Given request 1: According to the passage about A Very Special Acoustic Christmas, what kinds of artists does this edition mainly feature?
Given request 2: From the passage about A Very Special Acoustic Christmas, repeat word for word the part from "Various artists chronology" up to and including "Billboard album chart.".

Provided passage:

Compilation album by Various artists
- Released: October 21, 2003
- Genre: Christmas music
- Label: Lost Highway Records
- Producers: Sam Bush, Buddy Cannon, Peter Collins, Emory Gordy Jr., Dann Huff, Alison Krauss, Viktor Krauss, Arif Mardin, Reba McEntire, Justin Pollard, Randy Scruggs, Ricky Skaggs, Keith Stegall, Dan Tyminski, Darrin Vincent, Rhonda Vincent, Norro Wilson

Various artists chronology
| A Very Special Christmas 5 (2001) | A Very Special Acoustic Christmas (2003) | A Very Special Christmas 7 (2009) |

= A Very Special Acoustic Christmas =

A Very Special Acoustic Christmas is the sixth in the A Very Special Christmas series of Christmas music-themed compilation albums produced to benefit the Special Olympics. The album was released in 2003 by Lost Highway Records. As opposed to earlier editions that contained a wide variety of musical styles, this edition of A Very Special Christmas featured primarily country and bluegrass artists. It also uses cover art unique to the series, minimizing the Keith Haring artwork that serves as the series trademark. It peaked at #159 in December 2003 Billboard album chart.

Allmusic rated it 3.5 stars out of 5.

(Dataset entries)
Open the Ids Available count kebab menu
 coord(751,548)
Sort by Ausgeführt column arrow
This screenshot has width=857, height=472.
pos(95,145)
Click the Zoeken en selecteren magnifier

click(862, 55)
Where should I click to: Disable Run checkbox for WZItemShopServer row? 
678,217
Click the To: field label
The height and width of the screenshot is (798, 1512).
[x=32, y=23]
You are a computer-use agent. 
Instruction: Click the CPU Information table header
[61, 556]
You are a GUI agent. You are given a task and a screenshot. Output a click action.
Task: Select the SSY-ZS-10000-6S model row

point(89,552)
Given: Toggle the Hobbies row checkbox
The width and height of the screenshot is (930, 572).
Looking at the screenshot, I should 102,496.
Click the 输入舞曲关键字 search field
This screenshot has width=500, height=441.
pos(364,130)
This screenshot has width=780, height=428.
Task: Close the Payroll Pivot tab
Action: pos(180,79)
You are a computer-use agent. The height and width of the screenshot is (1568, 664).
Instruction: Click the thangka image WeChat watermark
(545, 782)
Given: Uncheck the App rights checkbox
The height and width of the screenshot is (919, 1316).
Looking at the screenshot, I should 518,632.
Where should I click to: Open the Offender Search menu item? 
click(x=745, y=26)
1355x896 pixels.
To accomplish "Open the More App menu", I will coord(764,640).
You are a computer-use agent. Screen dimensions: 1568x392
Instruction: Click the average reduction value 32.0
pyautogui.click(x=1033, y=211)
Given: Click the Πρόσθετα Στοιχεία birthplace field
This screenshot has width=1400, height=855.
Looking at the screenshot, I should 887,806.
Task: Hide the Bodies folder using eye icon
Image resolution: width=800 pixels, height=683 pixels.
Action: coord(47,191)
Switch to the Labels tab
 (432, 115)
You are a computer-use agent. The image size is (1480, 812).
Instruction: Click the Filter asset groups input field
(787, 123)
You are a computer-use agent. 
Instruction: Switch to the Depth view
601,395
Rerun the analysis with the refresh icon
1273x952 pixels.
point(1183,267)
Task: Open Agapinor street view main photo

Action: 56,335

Correct response 1: Country and bluegrass artists.

Correct response 2:
Various artists chronology
| A Very Special Christmas 5 (2001) | A Very Special Acoustic Christmas (2003) | A Very Special Christmas 7 (2009) |

= A Very Special Acoustic Christmas =

A Very Special Acoustic Christmas is the sixth in the A Very Special Christmas series of Christmas music-themed compilation albums produced to benefit the Special Olympics. The album was released in 2003 by Lost Highway Records. As opposed to earlier editions that contained a wide variety of musical styles, this edition of A Very Special Christmas featured primarily country and bluegrass artists. It also uses cover art unique to the series, minimizing the Keith Haring artwork that serves as the series trademark. It peaked at #159 in December 2003 Billboard album chart.